Risiko 4: Hebelwirkung

Die Hebelwirkung, welche dafür sorgt, dass mit geringem Einsatz auch hohe Gewinne erzielt werden können, birgt allerdings auch Risiken. So gilt hier natürlicherweise auch das Gegenteil. Der Hebel lässt den Anleger auch überproportional an Kursverlusten des Basiswerts teilhaben. Das kann zu einem Totalverlust (teilweise über das Investment) führen.

Absichern oder riskieren mit Derivaten

Derivate sind also Finanzinstrumente oder Verträge, deren eigener Wert sich stark an künftigen Kursen und Preisen anderer Handelsgüter und Investments orientiert. Sie können auch abhängig von Ereignissen wie einem Staatsbankrott oder einer Firmeninsolvenz sein. Oftmals werden Derivate auch als Finanztermingeschäfte bezeichnet. Sie sind in der Lage, Preisschwankungen der Anlagenobjekte zu erfassen und dann darauf zu reagieren. Deswegen kann man sie zum Absichern bestimmter Positionen einsetzen, man kann sich mit ihnen also gegen Wertverluste schützen.

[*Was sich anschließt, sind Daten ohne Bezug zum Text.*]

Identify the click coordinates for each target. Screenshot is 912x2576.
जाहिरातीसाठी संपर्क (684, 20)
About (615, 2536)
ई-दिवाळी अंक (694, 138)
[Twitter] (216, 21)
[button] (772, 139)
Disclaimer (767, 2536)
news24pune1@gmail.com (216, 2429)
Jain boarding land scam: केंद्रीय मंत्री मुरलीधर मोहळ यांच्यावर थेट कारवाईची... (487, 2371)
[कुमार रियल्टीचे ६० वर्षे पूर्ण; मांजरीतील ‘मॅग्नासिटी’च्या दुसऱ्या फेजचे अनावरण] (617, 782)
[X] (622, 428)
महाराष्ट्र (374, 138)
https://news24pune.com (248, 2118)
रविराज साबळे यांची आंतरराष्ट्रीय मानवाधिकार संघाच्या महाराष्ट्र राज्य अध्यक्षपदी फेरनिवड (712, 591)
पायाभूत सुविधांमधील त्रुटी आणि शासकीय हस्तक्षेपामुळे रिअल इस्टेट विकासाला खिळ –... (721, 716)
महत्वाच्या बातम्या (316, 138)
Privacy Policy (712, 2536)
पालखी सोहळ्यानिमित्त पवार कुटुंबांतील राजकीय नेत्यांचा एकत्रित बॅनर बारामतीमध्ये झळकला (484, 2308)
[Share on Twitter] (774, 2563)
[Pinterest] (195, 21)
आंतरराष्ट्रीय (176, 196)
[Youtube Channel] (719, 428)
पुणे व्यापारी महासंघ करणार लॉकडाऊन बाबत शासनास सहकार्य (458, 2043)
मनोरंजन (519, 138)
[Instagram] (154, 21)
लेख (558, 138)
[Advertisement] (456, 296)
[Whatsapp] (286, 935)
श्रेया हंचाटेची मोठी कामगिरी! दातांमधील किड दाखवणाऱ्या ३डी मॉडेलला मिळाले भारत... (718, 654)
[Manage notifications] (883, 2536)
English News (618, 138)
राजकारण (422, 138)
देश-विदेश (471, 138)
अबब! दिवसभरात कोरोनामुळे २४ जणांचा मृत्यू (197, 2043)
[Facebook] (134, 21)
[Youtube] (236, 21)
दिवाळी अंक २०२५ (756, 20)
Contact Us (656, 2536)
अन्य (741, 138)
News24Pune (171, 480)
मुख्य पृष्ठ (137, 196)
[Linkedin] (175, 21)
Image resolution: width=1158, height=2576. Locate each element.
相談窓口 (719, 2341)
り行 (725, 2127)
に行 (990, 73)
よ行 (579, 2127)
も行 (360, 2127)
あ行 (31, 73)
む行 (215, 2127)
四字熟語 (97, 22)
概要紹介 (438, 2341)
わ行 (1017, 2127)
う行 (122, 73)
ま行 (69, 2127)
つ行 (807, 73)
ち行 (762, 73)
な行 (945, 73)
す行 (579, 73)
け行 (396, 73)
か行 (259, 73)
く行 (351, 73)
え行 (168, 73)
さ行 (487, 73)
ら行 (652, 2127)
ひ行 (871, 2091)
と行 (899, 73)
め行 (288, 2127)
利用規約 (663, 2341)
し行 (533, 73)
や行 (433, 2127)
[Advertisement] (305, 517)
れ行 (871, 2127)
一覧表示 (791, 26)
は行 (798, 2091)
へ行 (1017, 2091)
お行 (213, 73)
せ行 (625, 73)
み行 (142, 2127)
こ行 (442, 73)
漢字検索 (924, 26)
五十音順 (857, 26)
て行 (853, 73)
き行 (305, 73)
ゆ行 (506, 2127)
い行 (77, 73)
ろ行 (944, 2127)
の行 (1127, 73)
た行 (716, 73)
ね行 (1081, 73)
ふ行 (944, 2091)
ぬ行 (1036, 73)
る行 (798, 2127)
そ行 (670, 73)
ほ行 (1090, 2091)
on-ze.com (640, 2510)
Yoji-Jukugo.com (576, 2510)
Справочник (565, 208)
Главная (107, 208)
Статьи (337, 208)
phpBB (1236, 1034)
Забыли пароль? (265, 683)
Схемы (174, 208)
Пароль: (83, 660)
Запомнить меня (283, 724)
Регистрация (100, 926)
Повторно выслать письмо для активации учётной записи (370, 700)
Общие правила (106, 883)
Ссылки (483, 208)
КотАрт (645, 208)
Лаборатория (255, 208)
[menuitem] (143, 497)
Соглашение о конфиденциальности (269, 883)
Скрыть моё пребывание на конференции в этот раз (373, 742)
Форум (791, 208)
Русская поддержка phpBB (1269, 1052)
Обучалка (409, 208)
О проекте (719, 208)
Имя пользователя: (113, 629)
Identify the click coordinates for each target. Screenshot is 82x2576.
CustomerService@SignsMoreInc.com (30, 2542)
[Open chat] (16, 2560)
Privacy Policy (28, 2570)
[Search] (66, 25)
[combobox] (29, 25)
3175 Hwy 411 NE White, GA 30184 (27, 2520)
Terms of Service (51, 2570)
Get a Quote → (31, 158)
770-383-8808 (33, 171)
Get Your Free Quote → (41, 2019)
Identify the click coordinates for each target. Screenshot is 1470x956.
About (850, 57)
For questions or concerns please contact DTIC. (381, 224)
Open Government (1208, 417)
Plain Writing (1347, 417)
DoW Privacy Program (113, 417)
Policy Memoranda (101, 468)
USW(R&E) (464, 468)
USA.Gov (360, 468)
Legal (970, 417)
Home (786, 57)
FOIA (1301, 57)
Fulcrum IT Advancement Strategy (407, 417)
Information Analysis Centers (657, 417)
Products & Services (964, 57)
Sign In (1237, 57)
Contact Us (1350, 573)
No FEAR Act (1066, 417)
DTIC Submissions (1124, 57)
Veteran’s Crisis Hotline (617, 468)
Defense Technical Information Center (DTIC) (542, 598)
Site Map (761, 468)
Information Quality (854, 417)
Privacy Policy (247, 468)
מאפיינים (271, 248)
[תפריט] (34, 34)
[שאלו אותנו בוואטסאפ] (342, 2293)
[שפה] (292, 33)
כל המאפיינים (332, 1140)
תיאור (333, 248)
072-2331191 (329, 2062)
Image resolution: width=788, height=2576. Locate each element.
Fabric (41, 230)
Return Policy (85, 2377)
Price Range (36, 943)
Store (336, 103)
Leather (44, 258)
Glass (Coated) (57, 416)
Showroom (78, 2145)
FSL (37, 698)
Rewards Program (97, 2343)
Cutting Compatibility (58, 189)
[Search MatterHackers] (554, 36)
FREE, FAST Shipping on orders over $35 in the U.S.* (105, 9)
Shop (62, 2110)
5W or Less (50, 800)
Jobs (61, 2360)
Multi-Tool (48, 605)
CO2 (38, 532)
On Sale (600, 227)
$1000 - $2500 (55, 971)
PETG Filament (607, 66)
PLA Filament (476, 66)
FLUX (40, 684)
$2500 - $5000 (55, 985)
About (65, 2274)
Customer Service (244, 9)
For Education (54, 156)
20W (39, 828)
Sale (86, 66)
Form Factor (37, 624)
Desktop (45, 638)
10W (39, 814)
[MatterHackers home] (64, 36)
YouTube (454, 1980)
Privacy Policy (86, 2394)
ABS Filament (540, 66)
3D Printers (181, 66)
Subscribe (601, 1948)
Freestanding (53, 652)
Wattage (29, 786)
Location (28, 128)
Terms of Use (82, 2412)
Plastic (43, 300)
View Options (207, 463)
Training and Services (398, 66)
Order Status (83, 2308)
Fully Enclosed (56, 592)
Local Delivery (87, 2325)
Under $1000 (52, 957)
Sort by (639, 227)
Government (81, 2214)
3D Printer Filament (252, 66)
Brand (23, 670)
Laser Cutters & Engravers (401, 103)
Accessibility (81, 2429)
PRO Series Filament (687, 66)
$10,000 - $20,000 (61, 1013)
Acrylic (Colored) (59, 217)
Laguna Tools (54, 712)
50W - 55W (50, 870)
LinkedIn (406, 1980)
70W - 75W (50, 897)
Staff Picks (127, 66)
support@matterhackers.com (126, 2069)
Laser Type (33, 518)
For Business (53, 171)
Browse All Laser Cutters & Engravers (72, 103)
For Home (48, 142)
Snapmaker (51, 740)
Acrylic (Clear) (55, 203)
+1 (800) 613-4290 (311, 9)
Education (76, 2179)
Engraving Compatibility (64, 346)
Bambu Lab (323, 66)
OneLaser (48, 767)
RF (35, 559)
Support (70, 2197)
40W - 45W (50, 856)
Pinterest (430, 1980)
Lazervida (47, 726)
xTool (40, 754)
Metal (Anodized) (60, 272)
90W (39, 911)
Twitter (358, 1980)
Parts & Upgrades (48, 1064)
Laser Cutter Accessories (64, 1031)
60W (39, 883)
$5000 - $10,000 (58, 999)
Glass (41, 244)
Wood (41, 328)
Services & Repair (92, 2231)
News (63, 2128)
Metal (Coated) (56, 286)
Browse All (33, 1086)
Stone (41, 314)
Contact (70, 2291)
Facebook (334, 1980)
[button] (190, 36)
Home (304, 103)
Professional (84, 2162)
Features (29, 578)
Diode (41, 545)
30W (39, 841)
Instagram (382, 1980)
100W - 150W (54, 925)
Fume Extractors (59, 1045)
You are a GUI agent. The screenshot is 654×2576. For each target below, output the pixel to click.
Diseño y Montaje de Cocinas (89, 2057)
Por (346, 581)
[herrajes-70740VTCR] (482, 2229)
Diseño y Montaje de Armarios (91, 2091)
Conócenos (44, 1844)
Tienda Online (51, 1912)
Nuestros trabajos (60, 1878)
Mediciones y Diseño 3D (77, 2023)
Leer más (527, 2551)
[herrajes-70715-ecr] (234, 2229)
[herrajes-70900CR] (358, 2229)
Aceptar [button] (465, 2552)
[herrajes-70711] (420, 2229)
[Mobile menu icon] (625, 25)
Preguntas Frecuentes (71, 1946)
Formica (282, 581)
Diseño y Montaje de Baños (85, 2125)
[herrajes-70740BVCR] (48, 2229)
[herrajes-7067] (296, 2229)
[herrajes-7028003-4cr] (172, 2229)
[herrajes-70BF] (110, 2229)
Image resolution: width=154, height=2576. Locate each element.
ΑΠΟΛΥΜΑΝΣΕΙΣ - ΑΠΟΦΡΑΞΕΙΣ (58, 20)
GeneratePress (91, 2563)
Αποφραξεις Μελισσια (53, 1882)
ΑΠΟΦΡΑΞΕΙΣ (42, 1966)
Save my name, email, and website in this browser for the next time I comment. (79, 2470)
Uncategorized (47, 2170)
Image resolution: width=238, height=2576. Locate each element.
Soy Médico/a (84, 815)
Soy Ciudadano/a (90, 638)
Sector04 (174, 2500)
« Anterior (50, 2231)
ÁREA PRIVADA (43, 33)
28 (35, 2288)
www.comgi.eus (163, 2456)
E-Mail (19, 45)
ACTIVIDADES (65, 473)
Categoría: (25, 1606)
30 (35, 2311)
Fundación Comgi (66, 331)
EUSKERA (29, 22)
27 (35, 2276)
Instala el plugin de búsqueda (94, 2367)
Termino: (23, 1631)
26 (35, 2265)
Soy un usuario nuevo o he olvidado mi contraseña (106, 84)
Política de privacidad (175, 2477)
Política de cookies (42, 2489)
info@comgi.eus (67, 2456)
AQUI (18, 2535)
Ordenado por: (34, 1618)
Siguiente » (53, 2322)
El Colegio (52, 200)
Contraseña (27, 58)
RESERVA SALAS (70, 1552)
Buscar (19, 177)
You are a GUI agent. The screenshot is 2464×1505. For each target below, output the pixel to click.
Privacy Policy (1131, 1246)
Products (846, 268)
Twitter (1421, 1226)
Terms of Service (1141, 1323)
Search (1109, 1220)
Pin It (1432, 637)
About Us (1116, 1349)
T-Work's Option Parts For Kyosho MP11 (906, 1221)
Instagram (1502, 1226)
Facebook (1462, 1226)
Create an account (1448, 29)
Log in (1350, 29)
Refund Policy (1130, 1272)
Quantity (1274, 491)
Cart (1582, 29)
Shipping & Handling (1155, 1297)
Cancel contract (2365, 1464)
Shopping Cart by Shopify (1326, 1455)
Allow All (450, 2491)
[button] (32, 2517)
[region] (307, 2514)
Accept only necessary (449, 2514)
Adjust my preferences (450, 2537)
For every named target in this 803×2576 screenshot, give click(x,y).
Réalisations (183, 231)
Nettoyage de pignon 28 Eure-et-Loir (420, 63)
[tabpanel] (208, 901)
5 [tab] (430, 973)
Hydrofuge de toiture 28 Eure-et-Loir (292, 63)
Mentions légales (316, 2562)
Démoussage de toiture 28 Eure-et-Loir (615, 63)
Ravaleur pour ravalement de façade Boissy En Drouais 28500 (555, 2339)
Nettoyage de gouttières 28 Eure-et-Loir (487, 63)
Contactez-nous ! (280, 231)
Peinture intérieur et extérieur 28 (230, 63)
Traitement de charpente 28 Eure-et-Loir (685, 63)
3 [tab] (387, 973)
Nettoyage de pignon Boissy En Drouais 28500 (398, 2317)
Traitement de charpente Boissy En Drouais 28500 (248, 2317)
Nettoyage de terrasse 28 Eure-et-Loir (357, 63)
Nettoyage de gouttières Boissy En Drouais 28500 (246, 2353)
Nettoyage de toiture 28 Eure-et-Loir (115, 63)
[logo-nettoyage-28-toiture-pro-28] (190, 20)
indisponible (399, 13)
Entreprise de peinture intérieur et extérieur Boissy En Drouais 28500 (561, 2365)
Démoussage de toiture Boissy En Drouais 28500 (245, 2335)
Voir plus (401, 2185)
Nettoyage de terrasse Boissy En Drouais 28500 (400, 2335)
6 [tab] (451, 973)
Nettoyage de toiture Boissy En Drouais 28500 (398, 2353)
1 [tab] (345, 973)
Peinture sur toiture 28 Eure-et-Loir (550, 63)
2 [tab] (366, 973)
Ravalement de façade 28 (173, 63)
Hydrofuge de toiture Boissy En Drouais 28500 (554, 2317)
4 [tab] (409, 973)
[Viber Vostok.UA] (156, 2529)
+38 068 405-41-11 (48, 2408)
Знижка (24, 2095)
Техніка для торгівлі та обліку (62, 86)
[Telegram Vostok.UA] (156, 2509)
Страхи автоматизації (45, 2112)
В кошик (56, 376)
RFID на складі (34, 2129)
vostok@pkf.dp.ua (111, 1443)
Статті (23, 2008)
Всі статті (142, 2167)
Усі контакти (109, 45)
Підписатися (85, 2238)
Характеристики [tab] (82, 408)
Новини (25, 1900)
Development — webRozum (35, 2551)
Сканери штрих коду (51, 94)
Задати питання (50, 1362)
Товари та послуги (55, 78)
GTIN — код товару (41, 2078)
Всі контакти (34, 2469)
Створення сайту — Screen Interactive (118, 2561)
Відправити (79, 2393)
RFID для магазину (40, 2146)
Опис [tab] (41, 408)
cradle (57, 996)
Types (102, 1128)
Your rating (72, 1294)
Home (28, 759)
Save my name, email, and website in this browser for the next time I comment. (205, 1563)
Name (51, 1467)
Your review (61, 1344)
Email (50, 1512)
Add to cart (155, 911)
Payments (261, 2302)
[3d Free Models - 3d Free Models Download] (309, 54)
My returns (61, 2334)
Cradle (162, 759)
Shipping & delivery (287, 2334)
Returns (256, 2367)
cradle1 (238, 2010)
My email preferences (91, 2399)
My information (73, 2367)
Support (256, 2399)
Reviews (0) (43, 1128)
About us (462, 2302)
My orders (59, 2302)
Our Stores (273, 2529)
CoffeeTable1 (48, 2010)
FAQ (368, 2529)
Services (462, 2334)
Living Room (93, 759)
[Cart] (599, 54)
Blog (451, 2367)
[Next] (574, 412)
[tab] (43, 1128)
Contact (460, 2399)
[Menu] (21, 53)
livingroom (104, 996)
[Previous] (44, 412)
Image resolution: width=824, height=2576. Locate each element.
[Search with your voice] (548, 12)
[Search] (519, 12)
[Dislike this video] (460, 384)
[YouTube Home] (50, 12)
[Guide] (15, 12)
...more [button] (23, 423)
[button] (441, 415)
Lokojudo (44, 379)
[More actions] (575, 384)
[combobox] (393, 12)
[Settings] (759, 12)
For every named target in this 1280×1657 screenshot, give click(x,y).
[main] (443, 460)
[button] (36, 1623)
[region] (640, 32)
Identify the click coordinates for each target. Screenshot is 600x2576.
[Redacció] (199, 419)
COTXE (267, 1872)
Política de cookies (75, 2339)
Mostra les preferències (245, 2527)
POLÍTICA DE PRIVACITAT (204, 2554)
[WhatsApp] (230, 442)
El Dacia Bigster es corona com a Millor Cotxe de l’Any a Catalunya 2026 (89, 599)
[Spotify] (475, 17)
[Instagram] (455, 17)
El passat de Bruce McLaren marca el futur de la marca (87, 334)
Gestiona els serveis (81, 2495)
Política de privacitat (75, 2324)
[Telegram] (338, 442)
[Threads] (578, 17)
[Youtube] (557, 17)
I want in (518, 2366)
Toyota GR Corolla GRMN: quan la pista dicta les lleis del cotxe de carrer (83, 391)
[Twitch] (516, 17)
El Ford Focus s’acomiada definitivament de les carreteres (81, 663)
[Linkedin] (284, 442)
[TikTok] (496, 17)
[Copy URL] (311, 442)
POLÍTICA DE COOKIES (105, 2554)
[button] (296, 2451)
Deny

Zum Anderen aber dienen sie der Spekulation auf Kursveränderungen des Basiswerts. Zu den häufigsten anzutreffenden Derivaten zählen Zertifikate, Optionen, Futures und Swaps. Mit Derivaten lassen sich also Entwicklungen zigfach überzeichnen. Mit kleinem Einsatz kann ein Investor daher riesige Gewinne oder enorme Verluste machen.

Derivate zur Absicherung

Derivate können dazu verwendet werden, sich gegen die Entwicklung des ihnen zu Grunde liegenden Basiswertes abzusichern. Das können beispielsweise unvorhersehbare Preisentwicklungen bei Rohstoffen sein. Das ist sinnvoll, wenn man von der Entwicklung eines solchen Rohstoffes abhängig ist. Früher dienten Termingeschäfte etwa Produzenten dazu, sich unabhängig von den Schwankungen der Rohstoffpreise am Weltmarkt zu machen. So konnten Bauern etwa ihre Ernte zu einem vorher festgelegten Preis absichern. Auch Fluggesellschaften können sich mit Derivaten auf Kerosin gegen Preisanstiege von Öl absichern.

Beispiel Erdölunternehmen



Ein Erdölunternehmen möchte sich gegen sinkende Erdölpreise absichern, um sich in diesem Fall gegen die zu erwartenden Umsatzrückgänge abzusichern. Es verkauft aus diesem Grund auf Termin eine bestimmte Menge an Öl zu einem festgelegten Preis. Fällt der Ölpreis, kann das Unternehmen dennoch zum vorher festgelegten Preis verkaufen. Das Unternehmen macht durch das Termingeschäft einen Gewinn. Würde der Ölpreis steigen, würde der Verkauf einen Verlust einstreichen. Allerdings erhält das Unternehmen durch das Termingeschäft eine gewisse Sicherheit.

Derivate zur Spekulation

Andererseits kann man Derivate auch dazu verwenden, auf die Entwicklung von Preisen zu spekulieren und dabei beträchtliche Gewinne oder Verluste realisieren. Denn Derivaten wohnt aufgrund ihrer Konstruktion ein Hebeleffekt inne. Dieser bewirkt, dass Derivate sich im Vergleich zu ihrem Basiswert überproportional entwickeln.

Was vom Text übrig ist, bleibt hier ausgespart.